Source code in thunder/huggingface/compatibility.py
def load_huggingface_checkpoint(
    model_name: str, **model_kwargs: Dict[str, Any]
) -> BaseCTCModule:
    """Load huggingface model and convert to thunder [`BaseCTCModule`][thunder.module.BaseCTCModule]

    Args:
        model_name: huggingface identifier of the model, like "facebook/wav2vec2-large-960h"
        model_kwargs: extra keyword arguments to be passed to `AutoModelForCTC.from_pretrained`

    Returns:
        Thunder module containing the huggingface model.
    """
    model = AutoModelForCTC.from_pretrained(model_name, **model_kwargs)
    feature_extractor = AutoFeatureExtractor.from_pretrained(model_name)
    # Some models only contain the encoder, and no tokenizer
    # In that case we need to warn the user to fix it before training
    try:
        tokenizer = AutoTokenizer.from_pretrained(model_name)
        text_transform = _tok_to_transform(tokenizer)
        decoder = linear_decoder(
            model.base_model.config.hidden_size,
            text_transform.num_tokens,
            decoder_dropout=0.0,
        )
        if hasattr(model, "lm_head"):
            decoder[2].load_state_dict(model.lm_head.state_dict())
    except (OSError, KeyError):
        warn(
            UserWarning(
                "Huggingface model is missing the tokenizer! decoder and text_transform were not initialized"
            )
        )
        text_transform = None
        decoder = None

    module = BaseCTCModule(
        encoder=_HuggingFaceEncoderAdapt(
            model.base_model,
            mask_input=feature_extractor.return_attention_mask,
        ),
        decoder=decoder,
        text_transform=text_transform,
        audio_transform=Wav2Vec2Preprocess(
            mask_input=feature_extractor.return_attention_mask,
        ),
        encoder_final_dimension=model.base_model.config.hidden_size,
    )
    return module.eval()

prepare_scriptable_wav2vec(module, quantized=False)

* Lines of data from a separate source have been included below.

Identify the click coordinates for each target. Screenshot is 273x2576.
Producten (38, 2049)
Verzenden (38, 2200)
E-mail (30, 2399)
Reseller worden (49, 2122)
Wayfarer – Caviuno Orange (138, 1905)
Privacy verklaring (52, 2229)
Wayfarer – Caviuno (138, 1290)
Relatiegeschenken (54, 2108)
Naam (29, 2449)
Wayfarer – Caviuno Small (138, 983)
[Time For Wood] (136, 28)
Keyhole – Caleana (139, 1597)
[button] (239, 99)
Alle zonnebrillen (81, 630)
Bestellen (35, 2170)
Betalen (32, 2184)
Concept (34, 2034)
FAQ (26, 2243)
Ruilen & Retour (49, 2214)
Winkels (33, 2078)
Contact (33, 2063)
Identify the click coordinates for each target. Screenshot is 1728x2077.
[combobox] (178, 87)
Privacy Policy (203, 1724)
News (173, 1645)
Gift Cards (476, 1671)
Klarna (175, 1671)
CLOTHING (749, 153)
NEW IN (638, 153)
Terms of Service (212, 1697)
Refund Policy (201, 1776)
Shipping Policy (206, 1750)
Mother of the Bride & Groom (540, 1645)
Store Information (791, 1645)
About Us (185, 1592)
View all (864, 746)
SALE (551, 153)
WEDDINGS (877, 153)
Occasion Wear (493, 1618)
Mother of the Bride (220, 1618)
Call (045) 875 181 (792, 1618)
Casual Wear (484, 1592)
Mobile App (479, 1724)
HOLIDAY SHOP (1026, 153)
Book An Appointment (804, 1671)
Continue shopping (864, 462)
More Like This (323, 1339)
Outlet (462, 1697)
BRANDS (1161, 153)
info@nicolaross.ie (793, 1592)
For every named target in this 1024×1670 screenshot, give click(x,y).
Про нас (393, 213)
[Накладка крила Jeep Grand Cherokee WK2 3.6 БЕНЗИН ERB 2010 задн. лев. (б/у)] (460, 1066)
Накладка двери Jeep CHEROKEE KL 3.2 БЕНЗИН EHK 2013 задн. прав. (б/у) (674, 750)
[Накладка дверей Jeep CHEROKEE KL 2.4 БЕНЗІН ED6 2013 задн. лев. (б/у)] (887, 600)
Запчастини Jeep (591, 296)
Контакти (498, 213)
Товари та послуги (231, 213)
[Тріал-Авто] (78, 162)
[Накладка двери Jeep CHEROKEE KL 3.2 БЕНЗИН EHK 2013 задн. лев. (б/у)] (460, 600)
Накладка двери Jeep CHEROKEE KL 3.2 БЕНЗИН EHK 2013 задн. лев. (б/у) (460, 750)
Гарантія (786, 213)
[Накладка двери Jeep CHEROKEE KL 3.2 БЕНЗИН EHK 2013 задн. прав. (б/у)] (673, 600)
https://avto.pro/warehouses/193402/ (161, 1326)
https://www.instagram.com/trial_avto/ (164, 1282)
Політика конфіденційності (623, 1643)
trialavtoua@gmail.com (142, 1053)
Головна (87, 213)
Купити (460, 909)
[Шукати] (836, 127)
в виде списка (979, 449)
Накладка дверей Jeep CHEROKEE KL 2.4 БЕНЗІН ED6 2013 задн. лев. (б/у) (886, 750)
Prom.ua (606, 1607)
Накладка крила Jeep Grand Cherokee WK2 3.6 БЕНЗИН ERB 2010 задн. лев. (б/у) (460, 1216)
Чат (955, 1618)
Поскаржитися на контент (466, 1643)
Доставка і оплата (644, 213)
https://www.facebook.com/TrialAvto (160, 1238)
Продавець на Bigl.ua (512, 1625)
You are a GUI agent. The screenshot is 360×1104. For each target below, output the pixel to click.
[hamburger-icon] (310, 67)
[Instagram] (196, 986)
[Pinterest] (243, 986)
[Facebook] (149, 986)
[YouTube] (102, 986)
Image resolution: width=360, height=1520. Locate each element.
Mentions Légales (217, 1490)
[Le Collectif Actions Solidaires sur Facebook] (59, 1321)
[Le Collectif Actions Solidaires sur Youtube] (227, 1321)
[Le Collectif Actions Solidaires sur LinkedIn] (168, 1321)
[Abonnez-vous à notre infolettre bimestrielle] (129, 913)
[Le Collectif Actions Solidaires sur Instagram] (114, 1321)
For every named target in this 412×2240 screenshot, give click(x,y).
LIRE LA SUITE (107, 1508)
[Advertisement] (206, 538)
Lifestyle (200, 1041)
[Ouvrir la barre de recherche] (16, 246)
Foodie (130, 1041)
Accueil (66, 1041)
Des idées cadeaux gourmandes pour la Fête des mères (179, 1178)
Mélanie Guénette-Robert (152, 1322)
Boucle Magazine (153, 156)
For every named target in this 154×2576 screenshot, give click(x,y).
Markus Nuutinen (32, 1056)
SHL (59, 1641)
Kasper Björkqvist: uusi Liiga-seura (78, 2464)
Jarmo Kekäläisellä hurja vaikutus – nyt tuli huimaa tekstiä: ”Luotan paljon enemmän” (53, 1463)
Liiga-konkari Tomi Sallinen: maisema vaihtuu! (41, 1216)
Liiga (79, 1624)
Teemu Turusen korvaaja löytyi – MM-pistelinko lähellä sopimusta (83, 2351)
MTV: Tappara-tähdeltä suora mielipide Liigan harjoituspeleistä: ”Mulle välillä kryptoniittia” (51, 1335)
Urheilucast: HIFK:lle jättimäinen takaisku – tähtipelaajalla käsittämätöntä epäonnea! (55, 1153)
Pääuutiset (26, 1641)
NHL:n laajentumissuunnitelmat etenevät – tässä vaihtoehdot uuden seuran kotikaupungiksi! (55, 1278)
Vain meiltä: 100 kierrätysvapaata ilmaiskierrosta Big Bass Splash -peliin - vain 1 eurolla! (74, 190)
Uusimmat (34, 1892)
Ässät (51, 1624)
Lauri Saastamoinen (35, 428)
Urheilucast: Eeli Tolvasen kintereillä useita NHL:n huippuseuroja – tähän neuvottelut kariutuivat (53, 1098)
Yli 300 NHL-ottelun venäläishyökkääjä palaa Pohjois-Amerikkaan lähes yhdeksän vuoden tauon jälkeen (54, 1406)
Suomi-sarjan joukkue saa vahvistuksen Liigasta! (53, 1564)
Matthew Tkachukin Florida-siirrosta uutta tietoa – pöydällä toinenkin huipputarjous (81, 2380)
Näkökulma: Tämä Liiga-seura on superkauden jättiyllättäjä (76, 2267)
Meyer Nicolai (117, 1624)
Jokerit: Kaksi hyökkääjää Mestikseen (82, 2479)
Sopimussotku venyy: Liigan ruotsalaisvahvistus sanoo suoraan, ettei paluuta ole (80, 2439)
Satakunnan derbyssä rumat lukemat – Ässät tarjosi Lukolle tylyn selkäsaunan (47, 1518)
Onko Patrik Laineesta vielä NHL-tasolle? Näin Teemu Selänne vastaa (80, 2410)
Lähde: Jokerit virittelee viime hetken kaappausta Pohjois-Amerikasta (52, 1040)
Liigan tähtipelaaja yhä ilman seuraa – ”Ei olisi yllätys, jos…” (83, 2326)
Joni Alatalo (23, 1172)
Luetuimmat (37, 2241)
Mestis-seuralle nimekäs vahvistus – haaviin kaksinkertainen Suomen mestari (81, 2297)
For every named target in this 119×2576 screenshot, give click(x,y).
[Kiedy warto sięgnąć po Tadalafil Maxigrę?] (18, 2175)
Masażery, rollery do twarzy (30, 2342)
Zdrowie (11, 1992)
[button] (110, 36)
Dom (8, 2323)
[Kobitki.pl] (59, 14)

Converts thunder module containing a wav2vec2 model to be scriptable.

Parameters:

Name Type Description Default
module BaseCTCModule

Module containing wav2vec2

required
quantized bool

If true, also performs quantization of the model

False

Returns:

Type Description
BaseCTCModule

Modified module ready to call module.to_torchscript()

Source code in thunder/huggingface/compatibility.py
def prepare_scriptable_wav2vec(
    module: BaseCTCModule, quantized: bool = False
) -> BaseCTCModule:
    """Converts thunder module containing a wav2vec2 model to be scriptable.

    Args:
        module: Module containing wav2vec2
        quantized: If true, also performs quantization of the model

    Returns:
        Modified module ready to call module.to_torchscript()
    """
    imported = import_huggingface_model(module.encoder.original_encoder)
    if quantized:
        imported.encoder.transformer.pos_conv_embed.__prepare_scriptable__()
        imported = torch.quantization.quantize_dynamic(
            imported, qconfig_spec={torch.nn.Linear}, dtype=torch.qint8
        )
    module.encoder = imported
    module.decoder = nn.Sequential(*module.decoder[1:])
    return module